▶ **Document section**:
Some academics and journalists saw a “rural crisis” in what amounted to “a new inner city” (Adamy & Overberg, 2017), reflected by rising mortality rates among non-college-educated, middle-aged white people, often from opioid overdoses, alcohol and suicide (Case & Deaton, 2017). Others documented a resentment among rural voters of urban elites that developed before 2016 (Cramer, 2015) and was displayed in the election results (Cramer, 2016). Since then, polling has further established anti-elite feeling as a strong political factor among rural voters (Lewis, 2018). One survey suggested that the rural-urban divide is driven by suspicion (more so in rural areas) that people in other types of communities look down on them (Knight, 2020), and an earlier survey found that most rural Americans, and probably most urban Americans, “perceive an urban-rural divide over values” (Bialik, June 2018).
Social and Cultural Factors Prevail: The Run-up to 2016
As researchers
delved deeper into the 2016 election results and demographic trends, they
concluded that the Trump vote was driven more by social and cultural concerns
than by economics. Rural areas had more economic stress, but they also are
highly reflective of those social and cultural concerns. And the three concerns
are related, especially when it comes to immigration.
Trump
voters in 2016 were much more likely to agree that “Whites can’t find jobs
because employers are hiring people of color” (McElwee, 2017) and that
immigration may be the issue that most divides rural and urban Americans
(DelReal & Clement, 2017). In the 2016 Republican primaries, Trump did best
in counties that had recently seen an influx of immigrants, especially Latinx
(Adamy & Overberg, 2016). Aside from identification with the Republican
Party, “fears about immigrants and cultural displacement were more powerful
factors than economic concerns in predicting support for Trump among white
working-class voters.” Rural counties are disproportionately populated by
non-college-educated whites, who also were the strongest supporters of Trump’s
trade policies (Cox, et al., 2016).

▶ **Given exercise a**: Print the part of the passage on rural voters from "Social and Cultural Factors" to "comes to immigration.".
The records that come next have nothing to do with the passage on rural voters.

▶ **Records shown**:
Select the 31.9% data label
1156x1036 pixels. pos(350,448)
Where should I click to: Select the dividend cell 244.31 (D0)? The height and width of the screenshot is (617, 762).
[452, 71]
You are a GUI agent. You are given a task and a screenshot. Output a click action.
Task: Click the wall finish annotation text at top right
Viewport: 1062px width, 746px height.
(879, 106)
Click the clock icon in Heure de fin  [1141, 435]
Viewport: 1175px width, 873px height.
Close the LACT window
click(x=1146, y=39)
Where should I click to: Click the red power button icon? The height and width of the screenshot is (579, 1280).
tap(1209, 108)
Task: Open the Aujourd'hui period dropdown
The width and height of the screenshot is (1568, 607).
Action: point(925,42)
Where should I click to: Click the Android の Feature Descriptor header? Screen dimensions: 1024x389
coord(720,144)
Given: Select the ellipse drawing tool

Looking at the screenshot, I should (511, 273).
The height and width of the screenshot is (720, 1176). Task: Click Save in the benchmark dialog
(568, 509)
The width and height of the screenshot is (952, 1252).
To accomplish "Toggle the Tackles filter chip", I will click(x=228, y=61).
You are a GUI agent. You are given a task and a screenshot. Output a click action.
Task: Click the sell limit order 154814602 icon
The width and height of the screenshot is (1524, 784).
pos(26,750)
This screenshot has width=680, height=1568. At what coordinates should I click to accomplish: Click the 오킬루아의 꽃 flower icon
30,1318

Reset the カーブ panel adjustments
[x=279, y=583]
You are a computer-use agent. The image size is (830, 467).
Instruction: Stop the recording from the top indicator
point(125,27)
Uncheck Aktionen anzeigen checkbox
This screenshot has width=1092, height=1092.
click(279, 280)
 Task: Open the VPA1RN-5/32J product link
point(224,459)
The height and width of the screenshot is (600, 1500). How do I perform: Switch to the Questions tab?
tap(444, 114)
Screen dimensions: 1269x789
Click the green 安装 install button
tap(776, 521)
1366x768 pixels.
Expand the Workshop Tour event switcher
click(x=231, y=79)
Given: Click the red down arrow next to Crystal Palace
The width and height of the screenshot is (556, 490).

▶ **Given exercise b**: Turn the records from the line with "This screenshot has width=680, height=1568." through the end of the records into a numbered list, leaving out blank lines.

▶ **Exercise answer a**:
Social and Cultural Factors Prevail: The Run-up to 2016
As researchers
delved deeper into the 2016 election results and demographic trends, they
concluded that the Trump vote was driven more by social and cultural concerns
than by economics. Rural areas had more economic stress, but they also are
highly reflective of those social and cultural concerns. And the three concerns
are related, especially when it comes to immigration.

▶ **Exercise answer b**:
1. This screenshot has width=680, height=1568. At what coordinates should I click to accomplish: Click the 오킬루아의 꽃 flower icon
2. 30,1318
3. Reset the カーブ panel adjustments
4. [x=279, y=583]
5. You are a computer-use agent. The image size is (830, 467).
6. Instruction: Stop the recording from the top indicator
7. point(125,27)
8. Uncheck Aktionen anzeigen checkbox
9. This screenshot has width=1092, height=1092.
10. click(279, 280)
11.  Task: Open the VPA1RN-5/32J product link
12. point(224,459)
13. The height and width of the screenshot is (600, 1500). How do I perform: Switch to the Questions tab?
14. tap(444, 114)
15. Screen dimensions: 1269x789
16. Click the green 安装 install button
17. tap(776, 521)
18. 1366x768 pixels.
19. Expand the Workshop Tour event switcher
20. click(x=231, y=79)
21. Given: Click the red down arrow next to Crystal Palace
22. The width and height of the screenshot is (556, 490).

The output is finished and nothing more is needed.